According to the text below on fixed and variable business expenses, what does Variable Expense include?
>> BEGIN EXTRACTED TEXT
The following Fixed Expense is significantly associated with acquiring and holding production related and intangible assets which are used for production:
Interest Expense, (the expense of procuring capital by borrowing money), Depreciation Expense (a time-based non-cash expense for tangible assets which results in a tax benefit), Amortization Expense (a time-based non-cash expense for intangible assets which results in a tax benefit), Leasing & Rental Expenses (long term and short term, time based) for both intangible and tangible assets. Note, these expenses tend to remain constant regardless of marginal changes in production output.
The literature surrounding management’s efforts towards continuous improvement is myopically focused on reducing Variable Expense. You need only review the focus of projects in Lean Thinking, Business Process Reengineering (BPR) the Theory of Constraints (TOC), Six Sigma, Agile/Scrum (project management) and dozens of other popular improvement approaches. These approaches are usually focused on reducing Variable Expense (or put another way, they are more often focused on raising the productivity of the production processes. This is odd given Fixed Expense may represent the larger share of Total Expense.
Ironically however, as the table below suggests, Fixed Expense is often the larger component of total Expense. So why is Fixed Expense the poor cousin of the improvement focus?
In spite of the size and growth of Fixed Expense in modern businesses, most improvement methodologies and transition events remain focused on optimizing the major Variable Expenses.
Variable Expense includes direct labor, energy/utilities and materials/component expenses. How many ‘broad’ transition programs have you experienced where Fixed Expense was either totally omitted from the transition scope, or left on the ‘back burner’ until improvement efforts relating to Variable Expense were exhausted? Programs specifically seeking a reduction of Fixed Expense are usually undertaken in the wake of some pending or actual financial apocalypse. They are often a last resort applying dubious methodologies which result in choking the wrong resources.
Allocating Fixed Expense from all of its sources to the business and product level is necessary for budgeting and determining Total Expense at the product level. Knowing the Total Expense of individual products is essential for determining product profit margins and product pricing. Allocation is also essential for the budget process, ensuring that different business units understand Total Expense and Profit goals.
>> END EXTRACTED TEXT
>> BEGIN INFORMATION SUPPLIED
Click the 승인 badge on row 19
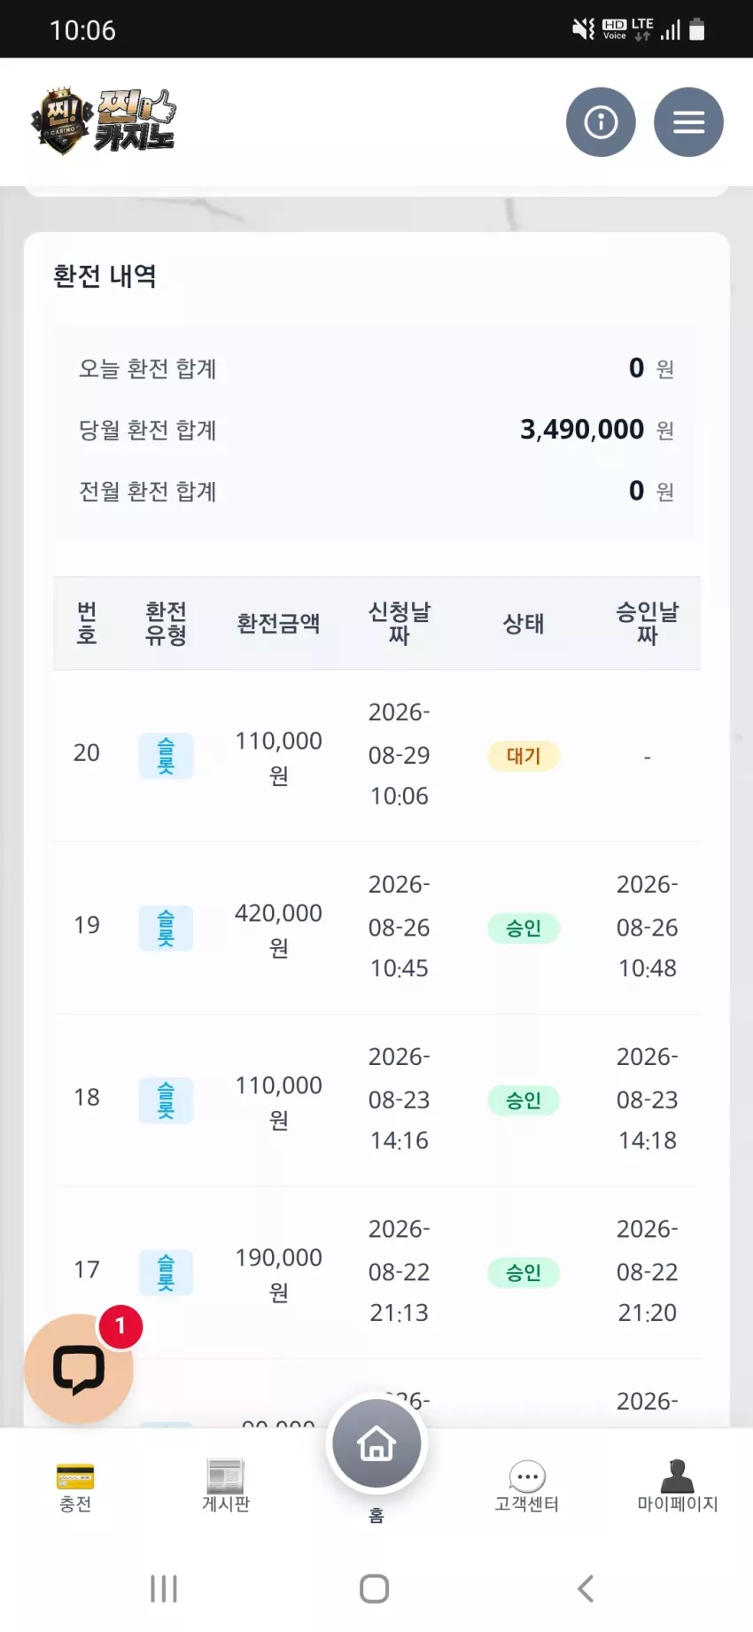tap(524, 928)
>> END INFORMATION SUPPLIED
COMPLETED TASK>
Direct labor, energy/utilities, and materials/component expenses.